素材採取を楽しむために数々のゲームをこなしてきた俺だ。魔法をド派手に撃てるようなネットゲームなんかもたくさんやってきたので想像力には自信があるぞ。まずはやってみるか。
初級魔法のページで最初に出てきたのは火魔法。
小さな火を生成する初歩の魔法。火種なんかを作る時に使われるらしい。
これがあれば外でも簡単に火を起こすことができるが、魔道コンロのように自在に火力を調節することができるわけではないので、料理をするには少し不便だ。

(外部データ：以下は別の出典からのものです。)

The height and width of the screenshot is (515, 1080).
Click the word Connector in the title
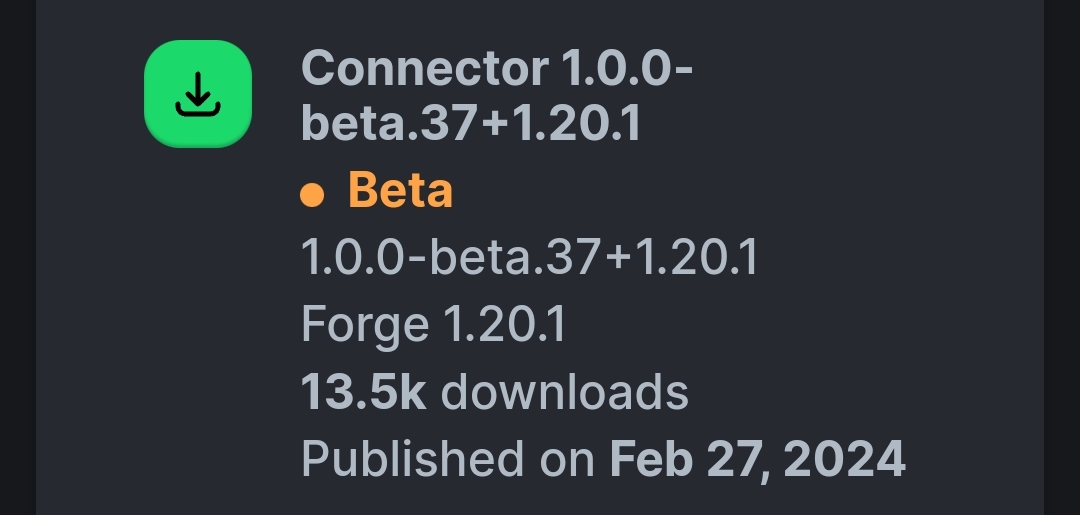point(425,68)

「火魔法……は発動するかわからないけど、もし発動しちゃったら怖いな……」
俺は魔法使い初心者だ。小さな火を生成するものとはいえ、暴発する可能性もある。
ここは無難に危険の少ない魔法にしよう。
ページをめくっていくとライトボールという光球を浮かべて灯りの代わりにする魔法があった。
これなら失敗しても爆発したり、周りに被害が出ることはないだろう。
それに見たところ宿屋には電気はない様子。暗くなると蝋燭なんかをつけるか、すぐに寝ないといけない。

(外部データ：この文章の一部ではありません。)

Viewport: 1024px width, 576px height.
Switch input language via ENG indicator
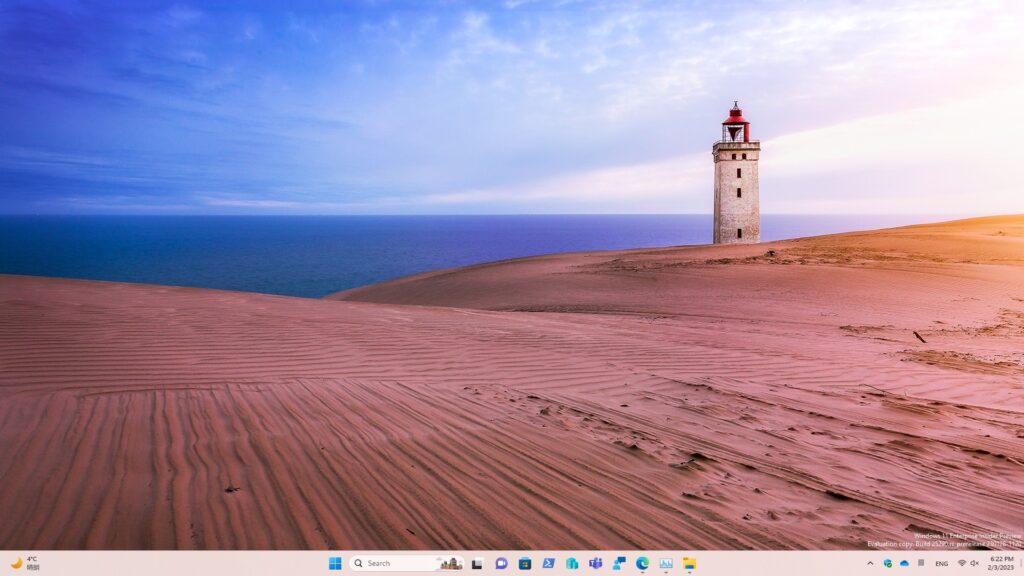coord(941,563)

さすがにそれは不便なのでライトボールを覚えるのは必須だな。
よし、早速使ってみるとしよう。
書物には光り輝く太陽をイメージするだとか書いてあるが、わかりづらいので自分の中で丸い電球をイメージ。
それがしっかりと脳裏に浮かんだところで俺は手をかざして叫ぶ。
「よし、ライトボール!」
その瞬間、かざした手から小さな光球が発現した。
「おおっ! いきなり――」
いきなり成功かと喜んだのも束の間、光球はカッと眩い光を放った。
「ぎゃあああああああ! 目がぁぁっ!?」
あまりに眩い光を直視していたために視界が一瞬にして真っ白に染まって何も見えない。
俺は思わず石から転げ落ちてしまう。
お、おかしい。ちょっとした灯り程度なのに、この光量はどうなっているんだ。
「なに今の!? 外がピカっと光らなかった!?」
「雷か!?」
「でも、音が鳴ってないわよね?」
閃光のような光球に気付いたのか、ニコやローラン、アンナさんが外に出てきたようだ。
他にも村人がぞろぞろと家を出てきて、疑問の声を上げているのが聞こえる。
これはマズい。
「シュウさん、今なんかすごい光が出なかった!?」
「ご、ごめん、ちょっと無魔法のライトボールを使ってて……」
未だにチカチカする目元を抑えながらなんとか答える。
「魔法が使えたとはすごいな。しかし、ライトボールであんな光が出るもんなのか?」
それは俺も聞きたいことだった。どうなってるんだ俺の魔法は。